▸ **DIRECTIONS FOR THIS TASK**
Show only those lines of the entries where the string "dialog" is found.

[Stored records]
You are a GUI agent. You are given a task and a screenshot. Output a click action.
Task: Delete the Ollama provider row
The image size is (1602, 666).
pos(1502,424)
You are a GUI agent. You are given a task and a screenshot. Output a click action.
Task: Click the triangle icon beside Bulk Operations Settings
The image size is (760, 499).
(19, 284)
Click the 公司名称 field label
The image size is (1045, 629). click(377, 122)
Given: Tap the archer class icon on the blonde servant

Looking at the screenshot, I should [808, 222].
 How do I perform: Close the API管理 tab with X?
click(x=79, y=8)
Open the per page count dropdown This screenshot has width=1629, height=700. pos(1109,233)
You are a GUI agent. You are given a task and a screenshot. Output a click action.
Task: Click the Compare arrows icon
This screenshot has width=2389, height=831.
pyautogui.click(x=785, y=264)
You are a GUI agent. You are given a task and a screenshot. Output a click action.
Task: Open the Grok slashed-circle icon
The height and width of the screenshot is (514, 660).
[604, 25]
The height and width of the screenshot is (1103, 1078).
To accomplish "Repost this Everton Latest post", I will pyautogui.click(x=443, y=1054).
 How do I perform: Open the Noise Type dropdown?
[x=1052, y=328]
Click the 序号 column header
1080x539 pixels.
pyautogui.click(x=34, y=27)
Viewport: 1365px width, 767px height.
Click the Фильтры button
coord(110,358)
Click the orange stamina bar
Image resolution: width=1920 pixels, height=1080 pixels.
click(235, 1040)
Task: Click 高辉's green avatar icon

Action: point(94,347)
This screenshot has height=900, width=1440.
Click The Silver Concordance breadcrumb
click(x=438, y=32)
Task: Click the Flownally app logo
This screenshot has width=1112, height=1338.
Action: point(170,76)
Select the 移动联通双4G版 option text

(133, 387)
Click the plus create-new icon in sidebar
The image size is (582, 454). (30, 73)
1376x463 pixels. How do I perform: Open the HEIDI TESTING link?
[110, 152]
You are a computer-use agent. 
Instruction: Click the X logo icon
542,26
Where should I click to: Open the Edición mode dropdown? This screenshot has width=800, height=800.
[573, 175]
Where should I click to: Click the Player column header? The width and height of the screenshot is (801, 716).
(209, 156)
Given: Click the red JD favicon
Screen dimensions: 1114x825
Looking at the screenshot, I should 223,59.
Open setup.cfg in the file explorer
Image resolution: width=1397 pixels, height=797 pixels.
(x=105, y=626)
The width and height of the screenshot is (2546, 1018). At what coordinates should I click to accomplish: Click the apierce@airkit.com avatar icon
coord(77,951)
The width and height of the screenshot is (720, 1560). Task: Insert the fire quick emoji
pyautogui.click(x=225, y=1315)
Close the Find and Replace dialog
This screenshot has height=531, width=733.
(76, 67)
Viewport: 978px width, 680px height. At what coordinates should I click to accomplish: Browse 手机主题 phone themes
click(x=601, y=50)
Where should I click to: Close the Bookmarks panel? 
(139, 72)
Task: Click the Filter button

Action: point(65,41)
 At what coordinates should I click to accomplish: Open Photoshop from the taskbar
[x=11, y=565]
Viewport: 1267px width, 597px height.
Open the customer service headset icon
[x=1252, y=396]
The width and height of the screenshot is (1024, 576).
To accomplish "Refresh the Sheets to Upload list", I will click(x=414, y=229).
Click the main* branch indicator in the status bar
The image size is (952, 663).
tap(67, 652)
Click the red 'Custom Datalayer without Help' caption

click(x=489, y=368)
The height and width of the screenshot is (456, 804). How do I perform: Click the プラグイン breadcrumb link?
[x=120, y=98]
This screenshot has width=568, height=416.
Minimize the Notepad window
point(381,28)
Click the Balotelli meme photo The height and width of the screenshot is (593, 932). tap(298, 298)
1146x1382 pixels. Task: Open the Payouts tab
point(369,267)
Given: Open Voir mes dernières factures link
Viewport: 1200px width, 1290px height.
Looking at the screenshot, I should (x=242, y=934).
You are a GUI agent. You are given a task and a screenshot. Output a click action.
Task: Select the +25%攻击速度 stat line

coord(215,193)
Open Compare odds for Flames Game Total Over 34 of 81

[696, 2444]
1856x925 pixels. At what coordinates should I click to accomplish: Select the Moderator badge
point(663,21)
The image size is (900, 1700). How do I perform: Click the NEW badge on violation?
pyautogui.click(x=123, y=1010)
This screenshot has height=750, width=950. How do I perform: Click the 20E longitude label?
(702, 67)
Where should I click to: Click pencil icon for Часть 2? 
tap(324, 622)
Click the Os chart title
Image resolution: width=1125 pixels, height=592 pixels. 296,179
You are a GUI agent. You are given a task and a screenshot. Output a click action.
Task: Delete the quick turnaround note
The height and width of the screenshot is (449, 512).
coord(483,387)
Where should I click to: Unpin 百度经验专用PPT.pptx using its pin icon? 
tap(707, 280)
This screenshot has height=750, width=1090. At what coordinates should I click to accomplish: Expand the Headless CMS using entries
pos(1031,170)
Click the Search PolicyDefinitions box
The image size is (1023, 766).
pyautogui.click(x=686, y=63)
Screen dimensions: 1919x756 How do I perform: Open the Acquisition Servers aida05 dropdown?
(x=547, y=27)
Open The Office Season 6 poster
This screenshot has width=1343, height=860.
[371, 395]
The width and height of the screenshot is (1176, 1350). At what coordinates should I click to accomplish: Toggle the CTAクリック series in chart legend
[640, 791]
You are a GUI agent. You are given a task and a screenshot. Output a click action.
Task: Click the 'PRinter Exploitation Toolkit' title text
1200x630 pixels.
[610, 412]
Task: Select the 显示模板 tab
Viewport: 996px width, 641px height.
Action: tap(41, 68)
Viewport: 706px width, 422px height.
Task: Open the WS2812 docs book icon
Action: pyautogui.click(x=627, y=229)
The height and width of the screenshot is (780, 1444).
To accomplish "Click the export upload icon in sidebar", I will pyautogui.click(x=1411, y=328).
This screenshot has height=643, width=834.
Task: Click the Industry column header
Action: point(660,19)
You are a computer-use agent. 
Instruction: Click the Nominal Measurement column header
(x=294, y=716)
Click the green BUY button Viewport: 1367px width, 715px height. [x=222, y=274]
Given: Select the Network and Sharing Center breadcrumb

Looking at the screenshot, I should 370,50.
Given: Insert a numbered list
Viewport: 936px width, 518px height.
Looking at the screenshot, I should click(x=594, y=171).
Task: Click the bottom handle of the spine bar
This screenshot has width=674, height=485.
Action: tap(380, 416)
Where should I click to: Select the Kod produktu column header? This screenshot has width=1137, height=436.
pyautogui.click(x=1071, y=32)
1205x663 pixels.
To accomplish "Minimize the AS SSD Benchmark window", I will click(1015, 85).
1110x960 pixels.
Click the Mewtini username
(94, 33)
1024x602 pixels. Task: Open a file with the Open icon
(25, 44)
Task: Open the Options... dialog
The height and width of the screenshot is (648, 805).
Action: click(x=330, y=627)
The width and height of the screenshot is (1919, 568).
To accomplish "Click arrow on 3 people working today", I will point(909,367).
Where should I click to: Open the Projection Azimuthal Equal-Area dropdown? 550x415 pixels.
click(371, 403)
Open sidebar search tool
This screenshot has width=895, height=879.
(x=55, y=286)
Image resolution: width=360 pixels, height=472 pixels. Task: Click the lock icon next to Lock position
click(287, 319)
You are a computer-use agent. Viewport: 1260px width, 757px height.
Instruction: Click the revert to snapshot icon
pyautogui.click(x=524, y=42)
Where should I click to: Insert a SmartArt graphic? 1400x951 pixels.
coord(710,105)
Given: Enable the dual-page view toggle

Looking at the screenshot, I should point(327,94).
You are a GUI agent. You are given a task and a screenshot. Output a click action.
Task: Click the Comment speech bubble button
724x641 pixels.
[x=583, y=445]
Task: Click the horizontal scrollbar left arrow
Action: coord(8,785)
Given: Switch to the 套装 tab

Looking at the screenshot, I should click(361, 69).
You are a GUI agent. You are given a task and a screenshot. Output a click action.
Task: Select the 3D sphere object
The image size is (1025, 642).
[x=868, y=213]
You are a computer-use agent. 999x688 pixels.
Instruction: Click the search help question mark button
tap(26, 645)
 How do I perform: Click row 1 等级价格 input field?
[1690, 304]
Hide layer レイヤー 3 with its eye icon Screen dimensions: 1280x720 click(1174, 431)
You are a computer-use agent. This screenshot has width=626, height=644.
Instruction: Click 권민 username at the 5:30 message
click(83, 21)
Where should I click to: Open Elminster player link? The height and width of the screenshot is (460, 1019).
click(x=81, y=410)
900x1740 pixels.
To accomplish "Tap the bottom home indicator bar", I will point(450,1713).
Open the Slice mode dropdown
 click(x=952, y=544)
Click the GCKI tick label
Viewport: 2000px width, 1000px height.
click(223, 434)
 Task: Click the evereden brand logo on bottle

▸ **THE COMPLETED TASK**
Close the Find and Replace dialog
Task: Open the Options... dialog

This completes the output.